» **Exercise prompt**
Copy the entire listing exactly.

» **Material provided**

☆ ☆ ☆

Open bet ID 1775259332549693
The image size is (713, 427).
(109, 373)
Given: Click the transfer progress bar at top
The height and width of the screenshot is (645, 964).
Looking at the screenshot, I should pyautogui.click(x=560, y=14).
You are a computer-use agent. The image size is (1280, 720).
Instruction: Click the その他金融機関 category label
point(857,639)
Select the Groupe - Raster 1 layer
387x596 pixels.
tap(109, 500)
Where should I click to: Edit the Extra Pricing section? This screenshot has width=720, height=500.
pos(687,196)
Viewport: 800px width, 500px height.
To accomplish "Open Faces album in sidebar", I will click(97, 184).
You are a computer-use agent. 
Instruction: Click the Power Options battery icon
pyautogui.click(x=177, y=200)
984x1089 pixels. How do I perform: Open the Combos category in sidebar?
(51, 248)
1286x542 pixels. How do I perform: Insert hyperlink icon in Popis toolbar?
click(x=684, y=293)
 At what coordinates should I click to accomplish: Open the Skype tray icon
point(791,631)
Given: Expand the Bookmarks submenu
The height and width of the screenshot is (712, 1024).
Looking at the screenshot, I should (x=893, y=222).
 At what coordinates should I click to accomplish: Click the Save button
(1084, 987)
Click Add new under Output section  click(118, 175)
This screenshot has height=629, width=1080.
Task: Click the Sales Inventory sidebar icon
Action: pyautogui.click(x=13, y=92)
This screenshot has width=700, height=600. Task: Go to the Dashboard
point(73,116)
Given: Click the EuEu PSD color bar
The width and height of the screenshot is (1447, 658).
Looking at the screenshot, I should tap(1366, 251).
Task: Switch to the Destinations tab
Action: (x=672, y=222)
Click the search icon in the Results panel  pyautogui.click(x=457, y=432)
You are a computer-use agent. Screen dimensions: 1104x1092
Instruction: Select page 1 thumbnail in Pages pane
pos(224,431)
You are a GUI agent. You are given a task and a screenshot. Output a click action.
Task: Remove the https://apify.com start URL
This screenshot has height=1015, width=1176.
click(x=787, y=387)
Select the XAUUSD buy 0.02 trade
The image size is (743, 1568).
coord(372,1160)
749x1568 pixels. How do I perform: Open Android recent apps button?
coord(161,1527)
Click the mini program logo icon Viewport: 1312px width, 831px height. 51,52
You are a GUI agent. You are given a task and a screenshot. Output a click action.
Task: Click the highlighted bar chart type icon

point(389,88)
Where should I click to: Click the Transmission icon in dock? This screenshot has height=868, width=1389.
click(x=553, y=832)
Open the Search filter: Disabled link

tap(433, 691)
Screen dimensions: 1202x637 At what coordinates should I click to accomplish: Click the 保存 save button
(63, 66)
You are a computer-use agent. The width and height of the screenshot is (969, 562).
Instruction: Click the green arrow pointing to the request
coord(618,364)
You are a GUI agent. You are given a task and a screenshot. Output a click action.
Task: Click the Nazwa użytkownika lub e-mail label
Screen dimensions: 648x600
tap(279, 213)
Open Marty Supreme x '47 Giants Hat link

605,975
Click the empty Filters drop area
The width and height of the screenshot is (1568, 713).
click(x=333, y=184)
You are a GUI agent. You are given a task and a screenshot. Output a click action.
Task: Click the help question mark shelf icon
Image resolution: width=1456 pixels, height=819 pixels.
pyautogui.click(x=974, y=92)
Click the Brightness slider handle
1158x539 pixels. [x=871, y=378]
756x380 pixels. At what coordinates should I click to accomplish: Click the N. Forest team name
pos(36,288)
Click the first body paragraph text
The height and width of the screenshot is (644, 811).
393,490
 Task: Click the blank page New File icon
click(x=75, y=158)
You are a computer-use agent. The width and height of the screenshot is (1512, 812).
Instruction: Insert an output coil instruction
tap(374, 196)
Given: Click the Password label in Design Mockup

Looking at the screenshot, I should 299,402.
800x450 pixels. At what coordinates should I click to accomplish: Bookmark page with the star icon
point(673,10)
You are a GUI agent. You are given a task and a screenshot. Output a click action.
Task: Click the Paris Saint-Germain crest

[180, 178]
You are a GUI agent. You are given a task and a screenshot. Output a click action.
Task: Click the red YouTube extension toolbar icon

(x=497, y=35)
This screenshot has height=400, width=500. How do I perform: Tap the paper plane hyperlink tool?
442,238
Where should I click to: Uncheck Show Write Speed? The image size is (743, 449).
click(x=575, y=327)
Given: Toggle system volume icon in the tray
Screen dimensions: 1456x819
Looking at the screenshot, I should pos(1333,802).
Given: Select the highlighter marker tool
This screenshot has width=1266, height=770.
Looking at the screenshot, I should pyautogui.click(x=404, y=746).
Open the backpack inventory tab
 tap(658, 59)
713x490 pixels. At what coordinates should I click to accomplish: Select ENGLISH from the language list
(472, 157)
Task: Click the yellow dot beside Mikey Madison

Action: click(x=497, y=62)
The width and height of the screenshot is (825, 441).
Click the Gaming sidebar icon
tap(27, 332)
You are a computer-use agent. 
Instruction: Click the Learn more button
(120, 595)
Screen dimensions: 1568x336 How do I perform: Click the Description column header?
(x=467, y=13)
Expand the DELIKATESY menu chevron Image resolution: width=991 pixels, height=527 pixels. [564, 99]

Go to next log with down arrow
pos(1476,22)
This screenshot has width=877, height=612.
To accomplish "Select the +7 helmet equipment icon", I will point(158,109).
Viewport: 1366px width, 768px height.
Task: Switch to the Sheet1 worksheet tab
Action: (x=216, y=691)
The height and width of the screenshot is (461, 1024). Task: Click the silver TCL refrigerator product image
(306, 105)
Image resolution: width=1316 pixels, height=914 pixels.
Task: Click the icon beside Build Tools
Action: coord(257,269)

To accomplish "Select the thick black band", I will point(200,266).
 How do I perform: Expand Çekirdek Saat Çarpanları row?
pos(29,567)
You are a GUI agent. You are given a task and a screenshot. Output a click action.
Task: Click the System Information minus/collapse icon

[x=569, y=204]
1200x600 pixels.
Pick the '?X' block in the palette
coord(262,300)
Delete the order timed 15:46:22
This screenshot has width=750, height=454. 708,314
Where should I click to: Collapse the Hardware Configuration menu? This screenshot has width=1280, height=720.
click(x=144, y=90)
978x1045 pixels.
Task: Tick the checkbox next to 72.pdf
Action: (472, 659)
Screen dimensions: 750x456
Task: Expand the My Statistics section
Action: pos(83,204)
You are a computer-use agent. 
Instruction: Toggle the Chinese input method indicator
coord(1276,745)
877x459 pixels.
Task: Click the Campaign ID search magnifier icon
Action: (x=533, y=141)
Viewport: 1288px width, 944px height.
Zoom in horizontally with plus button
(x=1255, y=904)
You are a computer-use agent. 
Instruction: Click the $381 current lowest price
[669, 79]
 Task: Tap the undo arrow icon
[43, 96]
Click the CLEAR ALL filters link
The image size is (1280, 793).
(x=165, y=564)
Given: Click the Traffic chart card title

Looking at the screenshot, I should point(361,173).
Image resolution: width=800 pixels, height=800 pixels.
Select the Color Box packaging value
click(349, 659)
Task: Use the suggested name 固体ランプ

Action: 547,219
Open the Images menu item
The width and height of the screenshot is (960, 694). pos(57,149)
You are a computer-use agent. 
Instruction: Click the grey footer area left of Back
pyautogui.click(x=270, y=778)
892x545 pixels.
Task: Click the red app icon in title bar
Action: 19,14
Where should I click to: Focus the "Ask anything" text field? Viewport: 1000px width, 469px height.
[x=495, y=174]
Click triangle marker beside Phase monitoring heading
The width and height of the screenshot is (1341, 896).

☆ ☆ ☆

» **Solution**
Open bet ID 1775259332549693
The image size is (713, 427).
(109, 373)
Given: Click the transfer progress bar at top
The height and width of the screenshot is (645, 964).
Looking at the screenshot, I should pyautogui.click(x=560, y=14).
You are a computer-use agent. The image size is (1280, 720).
Instruction: Click the その他金融機関 category label
point(857,639)
Select the Groupe - Raster 1 layer
387x596 pixels.
tap(109, 500)
Where should I click to: Edit the Extra Pricing section? This screenshot has width=720, height=500.
pos(687,196)
Viewport: 800px width, 500px height.
To accomplish "Open Faces album in sidebar", I will click(97, 184).
You are a computer-use agent. 
Instruction: Click the Power Options battery icon
pyautogui.click(x=177, y=200)
984x1089 pixels. How do I perform: Open the Combos category in sidebar?
(51, 248)
1286x542 pixels. How do I perform: Insert hyperlink icon in Popis toolbar?
click(x=684, y=293)
 At what coordinates should I click to accomplish: Open the Skype tray icon
point(791,631)
Given: Expand the Bookmarks submenu
The height and width of the screenshot is (712, 1024).
Looking at the screenshot, I should (x=893, y=222).
 At what coordinates should I click to accomplish: Click the Save button
(1084, 987)
Click Add new under Output section  click(118, 175)
This screenshot has height=629, width=1080.
Task: Click the Sales Inventory sidebar icon
Action: pyautogui.click(x=13, y=92)
This screenshot has width=700, height=600. Task: Go to the Dashboard
point(73,116)
Given: Click the EuEu PSD color bar
The width and height of the screenshot is (1447, 658).
Looking at the screenshot, I should tap(1366, 251).
Task: Switch to the Destinations tab
Action: (x=672, y=222)
Click the search icon in the Results panel  pyautogui.click(x=457, y=432)
You are a computer-use agent. Screen dimensions: 1104x1092
Instruction: Select page 1 thumbnail in Pages pane
pos(224,431)
You are a GUI agent. You are given a task and a screenshot. Output a click action.
Task: Remove the https://apify.com start URL
This screenshot has height=1015, width=1176.
click(x=787, y=387)
Select the XAUUSD buy 0.02 trade
The image size is (743, 1568).
coord(372,1160)
749x1568 pixels. How do I perform: Open Android recent apps button?
coord(161,1527)
Click the mini program logo icon Viewport: 1312px width, 831px height. 51,52
You are a GUI agent. You are given a task and a screenshot. Output a click action.
Task: Click the highlighted bar chart type icon

point(389,88)
Where should I click to: Click the Transmission icon in dock? This screenshot has height=868, width=1389.
click(x=553, y=832)
Open the Search filter: Disabled link

tap(433, 691)
Screen dimensions: 1202x637 At what coordinates should I click to accomplish: Click the 保存 save button
(63, 66)
You are a computer-use agent. The width and height of the screenshot is (969, 562).
Instruction: Click the green arrow pointing to the request
coord(618,364)
You are a GUI agent. You are given a task and a screenshot. Output a click action.
Task: Click the Nazwa użytkownika lub e-mail label
Screen dimensions: 648x600
tap(279, 213)
Open Marty Supreme x '47 Giants Hat link

605,975
Click the empty Filters drop area
The width and height of the screenshot is (1568, 713).
click(x=333, y=184)
You are a GUI agent. You are given a task and a screenshot. Output a click action.
Task: Click the help question mark shelf icon
Image resolution: width=1456 pixels, height=819 pixels.
pyautogui.click(x=974, y=92)
Click the Brightness slider handle
1158x539 pixels. [x=871, y=378]
756x380 pixels. At what coordinates should I click to accomplish: Click the N. Forest team name
pos(36,288)
Click the first body paragraph text
The height and width of the screenshot is (644, 811).
393,490
 Task: Click the blank page New File icon
click(x=75, y=158)
You are a computer-use agent. The width and height of the screenshot is (1512, 812).
Instruction: Insert an output coil instruction
tap(374, 196)
Given: Click the Password label in Design Mockup

Looking at the screenshot, I should 299,402.
800x450 pixels. At what coordinates should I click to accomplish: Bookmark page with the star icon
point(673,10)
You are a GUI agent. You are given a task and a screenshot. Output a click action.
Task: Click the Paris Saint-Germain crest

[180, 178]
You are a GUI agent. You are given a task and a screenshot. Output a click action.
Task: Click the red YouTube extension toolbar icon

(x=497, y=35)
This screenshot has height=400, width=500. How do I perform: Tap the paper plane hyperlink tool?
442,238
Where should I click to: Uncheck Show Write Speed? The image size is (743, 449).
click(x=575, y=327)
Given: Toggle system volume icon in the tray
Screen dimensions: 1456x819
Looking at the screenshot, I should pos(1333,802).
Given: Select the highlighter marker tool
This screenshot has width=1266, height=770.
Looking at the screenshot, I should pyautogui.click(x=404, y=746).
Open the backpack inventory tab
 tap(658, 59)
713x490 pixels. At what coordinates should I click to accomplish: Select ENGLISH from the language list
(472, 157)
Task: Click the yellow dot beside Mikey Madison

Action: click(x=497, y=62)
The width and height of the screenshot is (825, 441).
Click the Gaming sidebar icon
tap(27, 332)
You are a computer-use agent. 
Instruction: Click the Learn more button
(120, 595)
Screen dimensions: 1568x336 How do I perform: Click the Description column header?
(x=467, y=13)
Expand the DELIKATESY menu chevron Image resolution: width=991 pixels, height=527 pixels. [564, 99]

Go to next log with down arrow
pos(1476,22)
This screenshot has width=877, height=612.
To accomplish "Select the +7 helmet equipment icon", I will point(158,109).
Viewport: 1366px width, 768px height.
Task: Switch to the Sheet1 worksheet tab
Action: (x=216, y=691)
The height and width of the screenshot is (461, 1024). Task: Click the silver TCL refrigerator product image
(306, 105)
Image resolution: width=1316 pixels, height=914 pixels.
Task: Click the icon beside Build Tools
Action: coord(257,269)

To accomplish "Select the thick black band", I will point(200,266).
 How do I perform: Expand Çekirdek Saat Çarpanları row?
pos(29,567)
You are a GUI agent. You are given a task and a screenshot. Output a click action.
Task: Click the System Information minus/collapse icon

[x=569, y=204]
1200x600 pixels.
Pick the '?X' block in the palette
coord(262,300)
Delete the order timed 15:46:22
This screenshot has width=750, height=454. 708,314
Where should I click to: Collapse the Hardware Configuration menu? This screenshot has width=1280, height=720.
click(x=144, y=90)
978x1045 pixels.
Task: Tick the checkbox next to 72.pdf
Action: (472, 659)
Screen dimensions: 750x456
Task: Expand the My Statistics section
Action: pos(83,204)
You are a computer-use agent. 
Instruction: Toggle the Chinese input method indicator
coord(1276,745)
877x459 pixels.
Task: Click the Campaign ID search magnifier icon
Action: (x=533, y=141)
Viewport: 1288px width, 944px height.
Zoom in horizontally with plus button
(x=1255, y=904)
You are a computer-use agent. 
Instruction: Click the $381 current lowest price
[669, 79]
 Task: Tap the undo arrow icon
[43, 96]
Click the CLEAR ALL filters link
The image size is (1280, 793).
(x=165, y=564)
Given: Click the Traffic chart card title

Looking at the screenshot, I should point(361,173).
Image resolution: width=800 pixels, height=800 pixels.
Select the Color Box packaging value
click(349, 659)
Task: Use the suggested name 固体ランプ

Action: 547,219
Open the Images menu item
The width and height of the screenshot is (960, 694). pos(57,149)
You are a computer-use agent. 
Instruction: Click the grey footer area left of Back
pyautogui.click(x=270, y=778)
892x545 pixels.
Task: Click the red app icon in title bar
Action: 19,14
Where should I click to: Focus the "Ask anything" text field? Viewport: 1000px width, 469px height.
[x=495, y=174]
Click triangle marker beside Phase monitoring heading
The width and height of the screenshot is (1341, 896).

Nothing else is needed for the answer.